▶ [Text excerpt]
----

2023 review: a year in games

2023 review: a year in games

My Steam Review tells me I touched 122 GAMES IN 2023*, so to make sense of it all I’m breaking down my highlights of the year and seeing what they tell me about myself. And finally, we’ll look at what my contributions were to the field.

(*Not all of these came out in 2023 but I played them in 2023)

Let’s dive in:

Lords of the Fallen

70 hours in two months! This soulslike has made a significant impact on me, but more on that later. And to think I openly mocked the game and its excessive use of proper nouns before it came out! But it hooked me with its good looks, and soon I was smitten. Here’s why:

  • Level design: I love a game world that doesn’t hold my hand and point me where to go next. But then the level design needs to be REALLY good and intuitive to avoid getting lost. Luckily this is the case, and I can navigate Mournstead front to back from memory. Feels great.
  • Fluidity of combat: Mastering a style of combat in a soulslike is extremely satisfying, but here you’re never locked into one style. You can switch between single and dual wielding combat even in the middle of a combo, and can also switch between ranged weapons and magic kind of on the fly.
  • Dual worlds: The game’s gimmick is that you have a lamp that at any time can teleport you to another dimension that co-exists with the normal world. But it’s a one-way trip; to get back you need to find certain portals in the world. Coupled with a rising threat meter that spawns more and more enemies the longer you are in there, it creates moments of incredible tension and fantastic close calls, as well as interesting platforming puzzles.
  • Art style: It’s a gorgeous game, and somehow soulslikes always go the extra mile with environmental design, armor design, monster design, everything is just top notch. It took a while for the team to optimize it to run well post-launch, but it’s real smoooth now.
  • Peace of mind: It doesn’t tell you this, but the game saves your progress all the time. And I believe that is rare for a soulslike. I noticed after frequent child-related interruptions and a few crashes that I would always be returned to the exact place that I left my character in, with all XP etc intact, even if I hadn’t used a save point. That’s perfect.

Side note: it’s funny how I identify as a soulslike fan now without having ever played a FromSoft game. Maybe Elden Ring is next…

Key takeaways:

I played a lot of small games this year before falling into this souls-shaped hole for 70 hours, and I struggled to complete those, even 3-5 hour ones. I chalked it up to just not being able to focus anymore as a new parent, but Lords of the Fallen disproved that theory, and there are 3 reasons why:

  • I gotta be honest when a game doesn’t fully grab me
    This may sound obvious, but as a game developer I have a broad taste and I will check out any artistically interesting game, but most of them I don’t enjoy enough to want to play them all the way through. But still I try, out of respect, and out of obligation of having spent money on it I guess. I should be honest and stop doing that.
  • I’m 10x more likely to finish a game if I can play it with the sound off while other things are going on in the room
    There is only so much attention you can spend as a new parent, so I’ve started to really value games that have clear and repeatable mechanics and understated narratives, so that I don’t need to sit alone quietly and in total focus to get something out of them.

----

[Item-finding entries]

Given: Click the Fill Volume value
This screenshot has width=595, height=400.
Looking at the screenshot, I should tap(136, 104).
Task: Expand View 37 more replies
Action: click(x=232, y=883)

----

▶ [Written task] List the headings of the bullet points that the 2023 games review gives as reasons why Lords of the Fallen hooked its writer.

▶ [Solution to this problem]
Level design
Fluidity of combat
Dual worlds
Art style
Peace of mind